- Gericht / Az:
- BFH, Beschluss vom 29.8.2025 V B 34/25
- Fundstelle:
- juris
- Gesetz:
- § 6a Abs. 4 UStG
- Streitfrage:
-
Ist der Vertrauensschutz bei innergemeinschaftlichen Lieferung nach § 6a Abs. 4 UStG trotz fehlender Gelangensbestätigung möglich?
Vertrauensschutz bei igL
Was geschieht in der Praxis, wenn der Lieferant vom Vorliegen einer steuerfreier innergemeinschaftlichen Export-Lieferung ausgeht, obgleich der materielle Tatbestand (z. B. aufgrund der fehlenden unternehmerischen Verwendung des Gegenstands durch den Leistungsempfängers) nicht vorliegt? In der Praxis hilft als Rettung nur der Vertrauensschutztatbestand des § 6a Abs. 4 UStG. Danach ist eine Lieferung, die der Unternehmer als steuerfreie innergemeinschaftliche Lieferung behandelt hat, obwohl die Voraussetzungen nach § 6a Abs. 1 UStG nicht vorliegen, gleichwohl als steuerfrei anzusehen, wenn die Inanspruchnahme der Steuerbefreiung auf unrichtigen Angaben des Abnehmers beruht und der Unternehmer die Unrichtigkeit dieser Angaben auch bei Beachtung der Sorgfalt eines ordentlichen Kaufmanns nicht erkennen konnte (beispielsweise der Lieferant eine USt-IdNr. verwendet, obgleich er den Liefergegenstand nicht unternehmerisch verwenden will).
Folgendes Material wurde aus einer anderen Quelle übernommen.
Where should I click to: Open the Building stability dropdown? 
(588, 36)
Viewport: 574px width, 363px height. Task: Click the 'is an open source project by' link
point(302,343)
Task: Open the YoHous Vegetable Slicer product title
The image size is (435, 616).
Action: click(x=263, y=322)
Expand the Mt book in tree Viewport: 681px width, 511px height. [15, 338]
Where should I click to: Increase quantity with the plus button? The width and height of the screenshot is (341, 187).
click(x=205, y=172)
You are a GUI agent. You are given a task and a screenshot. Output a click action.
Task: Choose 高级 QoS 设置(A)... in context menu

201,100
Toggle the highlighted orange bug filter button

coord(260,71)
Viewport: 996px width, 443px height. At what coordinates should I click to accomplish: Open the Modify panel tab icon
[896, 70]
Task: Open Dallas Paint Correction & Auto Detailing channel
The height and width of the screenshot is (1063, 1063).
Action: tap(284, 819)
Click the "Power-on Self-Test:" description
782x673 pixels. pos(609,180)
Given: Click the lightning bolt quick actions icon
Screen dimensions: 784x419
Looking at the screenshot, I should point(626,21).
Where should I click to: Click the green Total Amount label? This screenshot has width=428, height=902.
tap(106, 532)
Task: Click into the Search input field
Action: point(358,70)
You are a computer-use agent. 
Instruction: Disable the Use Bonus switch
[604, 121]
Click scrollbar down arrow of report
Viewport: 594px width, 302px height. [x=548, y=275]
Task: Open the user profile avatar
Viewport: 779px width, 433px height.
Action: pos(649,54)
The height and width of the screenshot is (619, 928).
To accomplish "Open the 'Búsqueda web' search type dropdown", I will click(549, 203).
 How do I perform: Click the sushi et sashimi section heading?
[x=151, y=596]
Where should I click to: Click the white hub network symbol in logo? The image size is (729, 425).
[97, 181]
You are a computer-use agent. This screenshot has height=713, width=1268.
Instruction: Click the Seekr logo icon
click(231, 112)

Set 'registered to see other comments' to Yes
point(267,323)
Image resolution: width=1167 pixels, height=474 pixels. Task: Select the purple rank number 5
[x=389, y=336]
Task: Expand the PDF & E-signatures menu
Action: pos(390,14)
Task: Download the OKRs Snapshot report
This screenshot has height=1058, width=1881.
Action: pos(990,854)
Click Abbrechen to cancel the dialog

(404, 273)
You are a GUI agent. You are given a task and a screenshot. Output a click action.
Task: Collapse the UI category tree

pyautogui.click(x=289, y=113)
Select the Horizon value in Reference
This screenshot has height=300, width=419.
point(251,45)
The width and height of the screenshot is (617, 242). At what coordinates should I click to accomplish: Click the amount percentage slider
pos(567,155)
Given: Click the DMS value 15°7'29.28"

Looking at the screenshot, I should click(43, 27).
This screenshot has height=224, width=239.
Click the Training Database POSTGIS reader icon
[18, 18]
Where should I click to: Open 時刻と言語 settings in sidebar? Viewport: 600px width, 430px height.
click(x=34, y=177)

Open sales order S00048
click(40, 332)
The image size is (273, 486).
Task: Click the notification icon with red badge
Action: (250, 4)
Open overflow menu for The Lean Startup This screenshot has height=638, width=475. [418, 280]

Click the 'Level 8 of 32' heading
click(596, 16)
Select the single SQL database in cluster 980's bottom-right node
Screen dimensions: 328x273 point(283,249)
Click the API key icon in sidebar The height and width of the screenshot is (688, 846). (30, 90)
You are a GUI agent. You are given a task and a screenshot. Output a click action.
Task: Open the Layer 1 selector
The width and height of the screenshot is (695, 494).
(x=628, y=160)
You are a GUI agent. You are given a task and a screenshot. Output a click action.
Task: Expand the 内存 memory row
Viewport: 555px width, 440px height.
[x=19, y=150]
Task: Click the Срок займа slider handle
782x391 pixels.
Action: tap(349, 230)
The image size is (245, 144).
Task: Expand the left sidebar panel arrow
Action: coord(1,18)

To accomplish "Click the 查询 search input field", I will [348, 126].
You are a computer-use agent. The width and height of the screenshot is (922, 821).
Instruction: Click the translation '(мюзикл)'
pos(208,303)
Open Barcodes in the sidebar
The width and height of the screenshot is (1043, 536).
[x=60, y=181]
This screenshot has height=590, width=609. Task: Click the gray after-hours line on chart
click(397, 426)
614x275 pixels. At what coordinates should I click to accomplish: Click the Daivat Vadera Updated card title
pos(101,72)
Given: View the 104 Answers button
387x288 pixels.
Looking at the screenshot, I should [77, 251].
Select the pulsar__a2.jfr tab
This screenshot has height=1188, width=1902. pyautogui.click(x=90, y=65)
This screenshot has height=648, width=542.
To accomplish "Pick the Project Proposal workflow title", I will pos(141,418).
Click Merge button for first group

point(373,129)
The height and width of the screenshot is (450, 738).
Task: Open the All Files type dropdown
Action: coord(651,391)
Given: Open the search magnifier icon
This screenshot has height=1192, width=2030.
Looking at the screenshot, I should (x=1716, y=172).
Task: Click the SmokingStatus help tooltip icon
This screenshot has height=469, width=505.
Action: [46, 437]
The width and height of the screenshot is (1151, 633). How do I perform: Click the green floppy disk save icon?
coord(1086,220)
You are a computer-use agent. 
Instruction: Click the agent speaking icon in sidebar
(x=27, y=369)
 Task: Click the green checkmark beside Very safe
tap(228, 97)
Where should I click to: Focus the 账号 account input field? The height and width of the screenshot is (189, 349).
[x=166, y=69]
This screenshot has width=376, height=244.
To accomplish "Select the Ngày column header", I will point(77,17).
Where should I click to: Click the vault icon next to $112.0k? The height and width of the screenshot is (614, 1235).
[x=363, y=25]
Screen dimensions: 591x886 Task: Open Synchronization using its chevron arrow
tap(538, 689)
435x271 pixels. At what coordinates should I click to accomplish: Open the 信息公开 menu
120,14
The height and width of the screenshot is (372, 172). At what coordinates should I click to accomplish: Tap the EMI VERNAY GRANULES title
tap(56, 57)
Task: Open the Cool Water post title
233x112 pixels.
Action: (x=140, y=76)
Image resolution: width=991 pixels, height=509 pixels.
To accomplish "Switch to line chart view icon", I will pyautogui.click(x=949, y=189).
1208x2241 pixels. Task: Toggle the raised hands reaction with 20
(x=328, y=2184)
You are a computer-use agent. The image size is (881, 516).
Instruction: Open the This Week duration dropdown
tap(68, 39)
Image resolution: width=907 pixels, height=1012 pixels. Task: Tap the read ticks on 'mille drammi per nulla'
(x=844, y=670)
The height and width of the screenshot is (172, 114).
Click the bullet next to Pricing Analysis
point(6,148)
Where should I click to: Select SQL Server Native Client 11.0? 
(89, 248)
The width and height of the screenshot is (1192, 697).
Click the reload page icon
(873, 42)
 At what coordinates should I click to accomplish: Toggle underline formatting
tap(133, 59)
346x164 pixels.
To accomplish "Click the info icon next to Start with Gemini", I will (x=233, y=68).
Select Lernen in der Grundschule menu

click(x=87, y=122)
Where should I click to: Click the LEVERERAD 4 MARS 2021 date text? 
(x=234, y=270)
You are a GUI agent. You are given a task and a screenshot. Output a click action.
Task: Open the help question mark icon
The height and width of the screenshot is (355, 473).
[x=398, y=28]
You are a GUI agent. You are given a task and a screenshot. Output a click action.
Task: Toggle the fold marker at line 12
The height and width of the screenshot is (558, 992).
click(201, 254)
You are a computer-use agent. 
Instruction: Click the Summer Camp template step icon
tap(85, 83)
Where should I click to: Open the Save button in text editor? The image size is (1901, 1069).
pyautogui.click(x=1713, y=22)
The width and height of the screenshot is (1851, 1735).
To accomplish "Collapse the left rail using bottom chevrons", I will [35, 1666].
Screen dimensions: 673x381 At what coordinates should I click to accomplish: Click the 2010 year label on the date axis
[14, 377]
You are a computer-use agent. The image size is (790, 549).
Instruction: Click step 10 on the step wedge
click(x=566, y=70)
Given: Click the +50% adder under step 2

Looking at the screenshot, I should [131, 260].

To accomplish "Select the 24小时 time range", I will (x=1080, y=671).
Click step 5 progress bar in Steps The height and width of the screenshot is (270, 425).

In diesem Fall schuldet der Abnehmer die entgangene Steuer.
In der Praxis: Hohe formelle Hürde
Nach Ansicht der Finanzverwaltung1 stellt sich die Frage, ob der Unternehmer die Unrichtigkeit der Angaben des Abnehmers auch bei Sorgfalt eines ordentlichen Kaufmanns nicht erkennen konnte, erst dann, wenn der Unternehmer seinen Nachweispflichten nach §§ 17a ff. UStDV vollständig nachgekommen ist. Dies bedeutet in der Praxis: Ohne vollständigen Buch- und Belegnachweis gibt es keinen Vertrauensschutz.
Bleibt es bei hohen formellen Hürden?
Genau wegen diesem Punkt hat der BFH mit dem Besprechungsbeschluss eine Revision zugelassen. In der Revision wird die Rechtsfrage zu klären sein, ob und unter welchen Voraussetzungen Vertrauensschutz nach § 6a Abs. 4 UStG zu gewähren oder zu versagen ist, wenn der Abnehmer dem Lieferanten im Abholfall keine Gelangensbestätigung übermittelt2.
Praxishinweis
Wird in der Praxis der Vertrauensschutz des § 6a Abs. 4 UStG versagt, sollte der Fall bis zur Entscheidung der Revision offen gehalten werden. Das Aktenzeichen der Revision ist gegenwärtig noch nicht bekannt3.